Excerpt:
--- START ---

Does Natal Territory Quality predict human dispersal choices? A Test of Emlen's Model of Family Formation.

Blum, Elizabeth R. 23 September 2004 (has links)
In most species with parental care, offspring disperse from the natal territory either at sexual maturity or when they are competent to survive independently. In humans and numerous avian species, dispersal from the natal family may not coincide with these developmental markers. This presents an adaptive puzzle, since delaying dispersal typically delays reproduction. Various ecological explanations for delayed dispersal in birds have been proposed and tested. Emlen (1995) suggested parallels between humans and birds with regard to the circumstances that influence family formation and dispersal timing. Work by other authors has applied Emlens model to humans using proxy measures of Natal Territory Quality (NTQ). Using the Panel Study of Income Dynamics, a longitudinal survey of U.S. families, I extract direct measures of NTQ to more rigorously test Emlens prediction that higher NTQ leads to later dispersal. I use two age-based cohorts (born in 1957 and 1967). Focusing on three dispersal events (residential dispersal, first marriage, and first reproduction), I test whether economic variables describing family of origin (NTQ) and local conditions influence dispersal age. Multiple linear regression analysis is employed to elucidate the relationships between dispersal and NTQ. The independent variables appear to have different influences on the three dispersal events, suggesting differential salience of the independent variables for each dispersal type. Results also point to discrepancies across the two cohorts. For the older cohort, family income, fathers employment status, and local unemployment rate appear to influence the timing of residential dispersal. Age at first reproduction and age at first marriage are both influenced by parents education and household density; marriage timing is also affected by fathers employment status also affecting marriage timing. For the younger cohort, fathers employment status and household density affect residential dispersal timing, fathers employment status, mothers education, and family income affect reproductive timing, and fathers occupational prestige affects marriage timing. Females experience all dispersal events earlier than males. All results above reflect significant regression coefficients. However, according to criteria of acceptance for the models tested, the hypothesis was supported only for reproductive dispersal timing in the 1957 cohort.

--- END ---

Required work: According to the abstract on natal territory quality, for which dispersal event and which cohort was the hypothesis supported?

Excerpted data:
--- START ---

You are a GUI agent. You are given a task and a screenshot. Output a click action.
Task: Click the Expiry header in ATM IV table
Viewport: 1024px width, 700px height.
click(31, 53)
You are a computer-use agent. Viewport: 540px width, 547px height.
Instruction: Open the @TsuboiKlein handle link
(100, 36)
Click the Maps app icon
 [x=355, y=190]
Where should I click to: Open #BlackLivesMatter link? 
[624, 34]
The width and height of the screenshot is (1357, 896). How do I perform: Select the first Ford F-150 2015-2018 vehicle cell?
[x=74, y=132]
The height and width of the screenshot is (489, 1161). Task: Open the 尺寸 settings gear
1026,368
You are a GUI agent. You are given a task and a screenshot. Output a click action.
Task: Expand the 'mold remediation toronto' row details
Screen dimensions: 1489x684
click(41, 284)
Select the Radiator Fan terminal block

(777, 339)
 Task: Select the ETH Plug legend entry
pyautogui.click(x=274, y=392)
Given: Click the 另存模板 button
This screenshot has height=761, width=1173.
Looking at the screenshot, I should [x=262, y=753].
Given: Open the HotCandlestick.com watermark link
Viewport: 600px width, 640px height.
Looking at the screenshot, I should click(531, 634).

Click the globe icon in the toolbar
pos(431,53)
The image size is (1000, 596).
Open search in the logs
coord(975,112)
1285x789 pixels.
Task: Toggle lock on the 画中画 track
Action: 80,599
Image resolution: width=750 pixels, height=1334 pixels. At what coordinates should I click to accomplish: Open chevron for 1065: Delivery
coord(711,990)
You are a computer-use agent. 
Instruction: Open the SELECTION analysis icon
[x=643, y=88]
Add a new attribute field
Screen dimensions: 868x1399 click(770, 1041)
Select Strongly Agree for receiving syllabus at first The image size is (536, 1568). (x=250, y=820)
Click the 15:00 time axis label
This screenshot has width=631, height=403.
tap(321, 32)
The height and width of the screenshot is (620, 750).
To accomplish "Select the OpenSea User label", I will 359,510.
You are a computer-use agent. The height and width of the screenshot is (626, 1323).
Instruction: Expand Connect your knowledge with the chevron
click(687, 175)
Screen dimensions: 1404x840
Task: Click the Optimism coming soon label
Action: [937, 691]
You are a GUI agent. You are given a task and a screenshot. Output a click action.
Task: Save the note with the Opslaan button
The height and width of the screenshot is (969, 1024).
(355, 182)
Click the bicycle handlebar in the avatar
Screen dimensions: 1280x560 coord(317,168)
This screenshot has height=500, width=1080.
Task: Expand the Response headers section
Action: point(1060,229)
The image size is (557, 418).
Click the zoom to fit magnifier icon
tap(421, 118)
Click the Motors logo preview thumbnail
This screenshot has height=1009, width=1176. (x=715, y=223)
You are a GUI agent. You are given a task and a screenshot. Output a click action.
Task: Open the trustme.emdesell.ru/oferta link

--- END ---

Result for this task: Reproductive dispersal timing in the 1957 cohort.